After all, I'd already interviewed oddball comic Emo Phillips. Surely I could handle a gruff punk rocker?

As the interview progressed, I found myself discovering a rather remarkable humanity in Tufty and, even to his surprise, found myself focusing the interview and article that followed on life as a parent for a punk musician. The article that resulted revealed a different side of the punk rock experience.

"Anvil! The Story of Anvil," directed by Sacha Gervasi (screenwriter of "The Terminal"), takes a similar approach in examining the sometimes ridiculous, sometimes quite touching lives of Kudlow, Reiner and Anvil. Gervasi, a longtime fan of the band, wisely avoids staging the goings on and allows the band to come of "as is," from the almost stereotypical heavy metal silliness to surprisingly centered and grounded family men with spouses and children.

"Anvil! The Story of Anvil" is funny, poignant, tender and remarkably affirming of spending one's life chasing a dream that, to everyone on the outside, has little or no chance of ever being realized.

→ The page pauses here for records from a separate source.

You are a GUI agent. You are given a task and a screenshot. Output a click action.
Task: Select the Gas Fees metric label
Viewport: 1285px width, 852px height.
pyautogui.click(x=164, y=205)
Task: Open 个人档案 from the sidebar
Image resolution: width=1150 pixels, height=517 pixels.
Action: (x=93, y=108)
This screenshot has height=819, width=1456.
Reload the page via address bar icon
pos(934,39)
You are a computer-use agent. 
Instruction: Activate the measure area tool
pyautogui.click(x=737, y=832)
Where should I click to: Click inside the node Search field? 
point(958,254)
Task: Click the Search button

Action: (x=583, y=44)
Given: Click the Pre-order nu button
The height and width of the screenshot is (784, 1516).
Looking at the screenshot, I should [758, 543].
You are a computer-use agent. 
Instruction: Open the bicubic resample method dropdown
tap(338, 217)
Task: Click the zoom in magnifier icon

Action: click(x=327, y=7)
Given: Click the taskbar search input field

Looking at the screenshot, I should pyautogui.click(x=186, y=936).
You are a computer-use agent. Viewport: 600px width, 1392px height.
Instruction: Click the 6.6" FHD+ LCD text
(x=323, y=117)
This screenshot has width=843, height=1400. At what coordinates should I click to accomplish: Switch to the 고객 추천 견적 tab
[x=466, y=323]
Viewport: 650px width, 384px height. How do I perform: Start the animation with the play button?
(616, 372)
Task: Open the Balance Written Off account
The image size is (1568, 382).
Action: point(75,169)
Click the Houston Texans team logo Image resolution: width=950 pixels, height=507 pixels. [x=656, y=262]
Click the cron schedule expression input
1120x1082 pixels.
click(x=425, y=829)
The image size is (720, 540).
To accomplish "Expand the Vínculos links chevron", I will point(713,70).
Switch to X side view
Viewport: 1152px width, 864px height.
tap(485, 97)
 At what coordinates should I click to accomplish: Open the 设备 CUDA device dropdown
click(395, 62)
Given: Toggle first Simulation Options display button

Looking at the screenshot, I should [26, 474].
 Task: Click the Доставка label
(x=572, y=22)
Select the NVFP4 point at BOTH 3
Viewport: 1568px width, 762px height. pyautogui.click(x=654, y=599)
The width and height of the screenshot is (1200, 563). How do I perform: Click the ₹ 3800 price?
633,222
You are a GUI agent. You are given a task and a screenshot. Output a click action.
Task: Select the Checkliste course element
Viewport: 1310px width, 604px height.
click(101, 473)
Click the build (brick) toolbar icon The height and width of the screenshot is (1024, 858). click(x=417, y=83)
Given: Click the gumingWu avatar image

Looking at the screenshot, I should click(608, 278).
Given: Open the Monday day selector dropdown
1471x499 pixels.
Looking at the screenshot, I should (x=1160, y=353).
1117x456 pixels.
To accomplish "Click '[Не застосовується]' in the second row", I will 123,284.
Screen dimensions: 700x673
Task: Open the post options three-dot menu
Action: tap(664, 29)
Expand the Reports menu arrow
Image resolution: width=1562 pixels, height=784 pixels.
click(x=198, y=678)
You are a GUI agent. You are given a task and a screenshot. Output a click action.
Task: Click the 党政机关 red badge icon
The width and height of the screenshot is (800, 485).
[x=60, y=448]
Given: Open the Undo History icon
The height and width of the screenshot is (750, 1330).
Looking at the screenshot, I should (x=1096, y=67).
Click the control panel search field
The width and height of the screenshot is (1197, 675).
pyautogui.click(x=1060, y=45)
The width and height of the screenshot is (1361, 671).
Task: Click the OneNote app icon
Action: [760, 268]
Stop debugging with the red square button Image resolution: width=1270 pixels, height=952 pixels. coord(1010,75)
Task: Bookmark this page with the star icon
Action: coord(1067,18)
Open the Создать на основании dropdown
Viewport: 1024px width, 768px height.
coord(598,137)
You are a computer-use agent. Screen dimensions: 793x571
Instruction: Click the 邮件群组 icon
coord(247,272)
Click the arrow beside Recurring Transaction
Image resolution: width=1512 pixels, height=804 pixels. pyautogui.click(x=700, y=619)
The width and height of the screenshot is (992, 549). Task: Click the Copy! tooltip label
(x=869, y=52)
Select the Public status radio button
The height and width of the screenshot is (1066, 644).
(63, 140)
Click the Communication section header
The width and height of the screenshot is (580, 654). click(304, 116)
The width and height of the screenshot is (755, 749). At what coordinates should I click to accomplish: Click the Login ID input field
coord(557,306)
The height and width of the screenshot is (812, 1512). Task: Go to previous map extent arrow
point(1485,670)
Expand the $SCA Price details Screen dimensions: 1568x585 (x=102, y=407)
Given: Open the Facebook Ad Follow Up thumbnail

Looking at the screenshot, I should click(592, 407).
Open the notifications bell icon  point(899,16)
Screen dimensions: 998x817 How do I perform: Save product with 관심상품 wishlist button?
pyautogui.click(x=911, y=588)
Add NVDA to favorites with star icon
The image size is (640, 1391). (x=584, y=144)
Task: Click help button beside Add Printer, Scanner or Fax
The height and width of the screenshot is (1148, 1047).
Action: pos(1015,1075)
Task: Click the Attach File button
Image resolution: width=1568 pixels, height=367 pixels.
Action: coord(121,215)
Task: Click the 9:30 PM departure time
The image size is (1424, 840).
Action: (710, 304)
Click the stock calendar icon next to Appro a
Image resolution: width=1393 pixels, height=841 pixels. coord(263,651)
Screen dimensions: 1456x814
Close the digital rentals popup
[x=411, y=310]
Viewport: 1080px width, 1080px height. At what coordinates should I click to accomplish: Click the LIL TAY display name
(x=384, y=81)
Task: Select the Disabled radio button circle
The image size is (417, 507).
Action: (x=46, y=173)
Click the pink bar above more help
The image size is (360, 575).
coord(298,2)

Seriously. These heavy metal rockers are in their early 50's now. Are they going to top the heavy metal charts?

They sure think so.

The rockers have loyal spouses and, in turn, the rockers now work daytime jobs to ensure family and financial stability. Do the spouses have much hope for their husband's dreams? It would seem not, but they're practically the picture perfect example of supportive spouses along for the musical journey.

So, here I am.

I'm feeling guilty.

My review is late and, as a result, you missed a golden opportunity to see an inspiring, entertaining and downright funny documentary with heart.

You may not see it in theatres, but when "Anvil! The Story of Anvil" hits home video you'll be doing yourself a favor if you check it out.